### PASSAGE PROVIDED
Explore how William Blake presents the life of the city in 'London' and make connections with one or two poems from your collection.


William Blake presents the life of the city in ‘London’ and ‘The Chimney sweeper’ (Experience) in various ways. Blake lived in the city of London, so he understood the suffering that happened there, for everybody shown in ‘London’, and for Chimney-sweeper, shown on ‘The chimney-sweeper’ (Experience). They differ in their structure and rhyme scheme, but are similar in lots of ways, for instance they are both from the Book of Experience, published in 1794 by Blake himself, who engraved and drew art for each of his work as well, but was not well received during his life-time.


London is about the narrator, Blake walking down the streets of London and seeing everyone suffering and living in poverty. He blames this on the government and Church, as Blake didn’t like organised religion; he had a more personal relationship with God, and he believed that the church was not helping the poor. The chimney Sweeper (Ex) is about a young child who has been abandoned by his parents, who have prioritised the church over their child, again emphasising Blake’s view that the life of the city has been overcome and turned evil by the church. London consists of 4 stanzas with 4 lines each, and these lines are varied in length, emphasising the variety of life in the city. It is a narrative structure, so it is therefore a form of a ballad, a style of poem that was popular in Blake’s time. The poem also uses enjambment, like ‘I hear how the chimney-sweeper’s cry’, and along with the lack of punctuation (there is only 4 commas and 1 full stop), this makes the poem have a fair-paced feel, with no chance to pause, stop for break and reflect, symbolising the city’s never ending suffering. The Chimney sweeper, however, has 3 stanzas and 4 line, which are short showing how the child has no opportunity to think for himself; he is instead overcome by church forcing him to be one of the homeless people in the city.


London consists entirely of declaratives, like “I wander through’ each chartered street’, so that the reader can’t think of their own interpretation of the city; Blake is expressing what he sees in the city as fact and the only truth of London. The Chimney sweeper also consists mainly of declaratives, but there is also the interrogative ‘where are thy mother and father? Say?’ to create the voice of a child who questions the truth of London and is optimistic, however the declarative ‘they have both gone up to the church to pray’ shows that he has accepted his fate.

### GIVEN MATERIAL
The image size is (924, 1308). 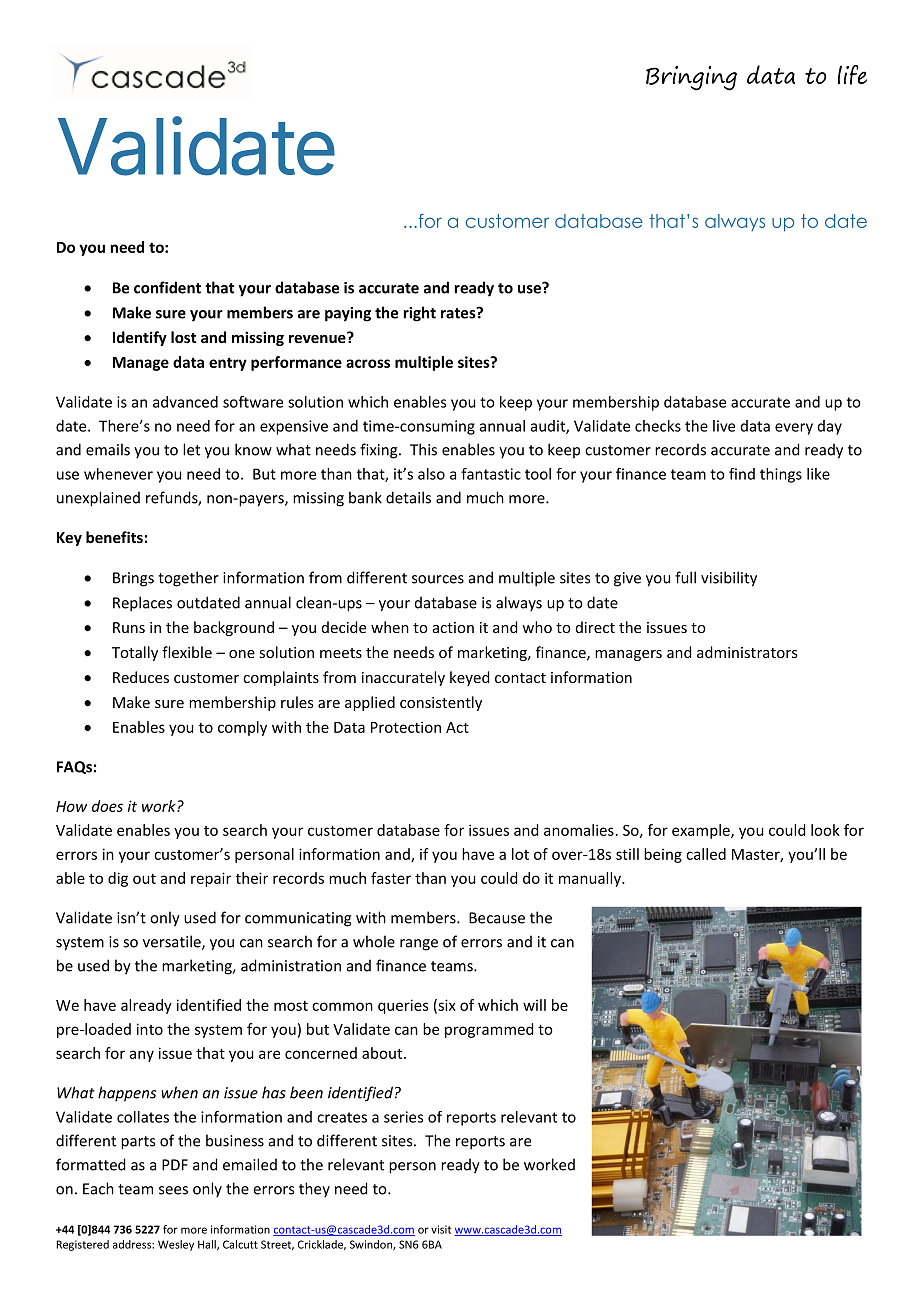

### OBJECTIVES
[1] Using the essay on Blake's 'London', answer the following:
(a) In what year was the Book of Experience published?
(b) How many stanzas does 'London' contain, and how many lines does each have?
(c) Which interrogative does the essay quote from 'The Chimney Sweeper'?
[2] State whether each statement agrees with the essay on Blake's 'London', quoting the words that decide it.
(a) Blake lived in London.
(b) Blake's work was well received during his lifetime.
(c) 'London' contains a large amount of punctuation.
[3] Continue the essay on Blake's 'London' from the point where it stops.

### PER-TASK ANSWERS
[1]
(a) 1794
(b) Four stanzas, with four lines each
(c) 'where are thy mother and father? Say?'

[2]
(a) Yes: "Blake lived in the city of London"
(b) No: "but was not well received during his life-time"
(c) No: "there is only 4 commas and 1 full stop"

[3]
London has an angry, bitter, devastated tone created by the various dynamic verbs, like ‘hear’, ‘cry’, ‘sigh’, ‘curse’ using the readers sense to create a physical image


of how real the people of London’s suffering is due to poverty. The lexical field of London, like ‘Thames’ and ‘Palace’ uses deictic references to uses famous parts of London that most people are aware of and showing the bad things about it, destroying the reader’s positive view of the city by showing it’s true nature; everyone is forced to do physical labour and the streets are full of the sounds of pain and exhaustion. The noun phrase ‘youthful harlots’ create a more specific picture for the reader by shocking them by juxtaposing the lively adjective ‘youthful’ with the taboo lexis ‘harlots’, suggesting that the city is morally wrong and dirty. The chimney sweeper also has a lost, broken, lonely tone, however there are some notes of optimism due to the child’s trust in God, shown by the contrast of negative abstract nouns like ‘woe’ and ‘misery’ with positive abstract nouns like ‘heaven’ and ‘God’, however due to Blake’s disagreement with organised religion through his suggestion through in the Innocence version of The Chimney sweeper that all the children in London have hope in God contrasted with their torture and pain being forced to clean chimneys, this is likely to be ironic and be or instead saying that the church has created the pain of the children in the city. The Chimney sweeper (Ex) also uses the lexical field of London, including ‘Thames water’, and the lexical field of parenting, like ‘clothed’ and ‘taught’ to guilt the reader by creating the image that this is their children who are suffering.


London uses an ABAB rhyme scheme and an iambic tetrameter rhythm to create an image of a familiar, upbeat city, that most people would expect a city to be, so that he can contrast it with the horrific content of the poem to defy the readers expectations and to show, brutally the suffering of London. The poem uses repetition a lot, including the repetition of words ‘marks’ ‘chartered’, and ‘infant’, to create the image that the people who suffer the most in London is the children, whose fate is mapped out for them by the church and who are marked, both physically through labour due to sweeping, and figuratively through the church’s decision not to help them, permanently. ‘Infants’ is also capitalised to make this collective noun stand out in order to shock the reader that people so young have been left to die in the city. ‘The chimney sweeper’ starts off with an AABB rhyme scheme in the first stanza, and then in the 2nd and 3rd stanza has an ABAB rhyme scheme, with an iambic tetrameter rhythm throughout. This created an unbalances, uneasy feeling in the reader, and while through the change in rhyme scheme the child has become less controlled and more lively through no longer being controlled and repressed by his parents and the church, it also suggests through the uneasy tone that this cannot sustain itself, making the reader fear for the future of the child and therefore the future for all those in London. Repetition is used in ‘weep weep’ to use onomatopoeia to create the image of the children never stopping crying, making the reader want to help them, showing how Blake is calling for people to help the poor as the church won’t. He also repeats the noun ‘snow’ to emphasise the cold setting both physically as in winter, the homeless suffer greatly in cities, and figuratively as he has been abandoned and is unloved by anyone else in the city.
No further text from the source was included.